The next year, Mother made an impulse purchase of her own. I came home one spring evening and found a partially assembled satellite dish next to Ready Teddy’s grave. Mother stood beside it, gazing into the parabolic shell. I was not happy.

“I used my own savings account and cashed in some bonds,” Mother said. “You’ll still have money for new shingles.”

“That isn’t the point,” I told her. “If you absolutely had to have one, I could’ve ordered a better brand through work, and we’d’ve gotten it at a discount.”

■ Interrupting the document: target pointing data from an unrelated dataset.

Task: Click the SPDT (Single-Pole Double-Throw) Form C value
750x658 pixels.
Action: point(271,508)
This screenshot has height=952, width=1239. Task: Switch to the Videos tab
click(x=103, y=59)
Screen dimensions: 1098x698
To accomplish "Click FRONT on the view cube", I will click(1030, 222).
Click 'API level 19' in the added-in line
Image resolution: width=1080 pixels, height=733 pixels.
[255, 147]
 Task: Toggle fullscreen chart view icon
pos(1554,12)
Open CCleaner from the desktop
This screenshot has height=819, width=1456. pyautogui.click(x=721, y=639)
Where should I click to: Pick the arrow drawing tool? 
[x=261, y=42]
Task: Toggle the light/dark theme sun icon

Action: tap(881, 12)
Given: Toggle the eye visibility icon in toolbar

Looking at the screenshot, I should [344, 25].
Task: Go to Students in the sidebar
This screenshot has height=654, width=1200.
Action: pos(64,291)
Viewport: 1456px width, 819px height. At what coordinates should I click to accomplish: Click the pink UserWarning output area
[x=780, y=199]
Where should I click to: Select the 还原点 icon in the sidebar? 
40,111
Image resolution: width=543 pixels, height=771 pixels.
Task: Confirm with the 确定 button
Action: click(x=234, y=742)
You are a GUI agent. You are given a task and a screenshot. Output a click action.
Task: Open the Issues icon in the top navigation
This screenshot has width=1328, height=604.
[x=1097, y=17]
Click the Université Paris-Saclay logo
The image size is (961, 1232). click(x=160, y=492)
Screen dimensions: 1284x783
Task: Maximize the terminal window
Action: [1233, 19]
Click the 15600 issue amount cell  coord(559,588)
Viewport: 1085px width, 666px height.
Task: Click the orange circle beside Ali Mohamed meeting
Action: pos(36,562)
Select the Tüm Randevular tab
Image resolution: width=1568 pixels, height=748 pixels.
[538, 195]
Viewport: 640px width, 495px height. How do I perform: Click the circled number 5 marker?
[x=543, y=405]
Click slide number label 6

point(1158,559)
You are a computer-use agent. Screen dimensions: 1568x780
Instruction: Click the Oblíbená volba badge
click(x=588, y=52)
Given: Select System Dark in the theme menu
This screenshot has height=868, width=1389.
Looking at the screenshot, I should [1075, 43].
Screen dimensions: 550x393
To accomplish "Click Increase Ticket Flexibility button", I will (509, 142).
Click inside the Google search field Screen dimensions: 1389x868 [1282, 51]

She patted my shoulder. “This is the one I want, Oliver. It will provide a direct link to the other world, and we’ll get free HBO to boot.” She produced a shiny new ten-inch crescent wrench. “Here, this came with it. Be a dear and put it all together, will you?”

But the SkyVue malfunctioned from the beginning. I connected everything properly (by now I was Topeka’s fastest and greatest expert on video hookups), but at random intervals, whatever channel we were watching would dissolve into snow. Adjustments made according to the manual and according to my experience were never effective for long, and my calls to the El Dorado factory were never answered. Finally, I ran out to the dish and whanged the block converter with the crescent wrench.

“That’s it!” Mother cried from inside the house.

From that day on, whenever our picture went screwy, I would go out and whang the SkyVue until Mother shouted that the reception was fine again. What I didn’t know until after her death was that she believed my violence against the converter put her in touch with “other world” beings.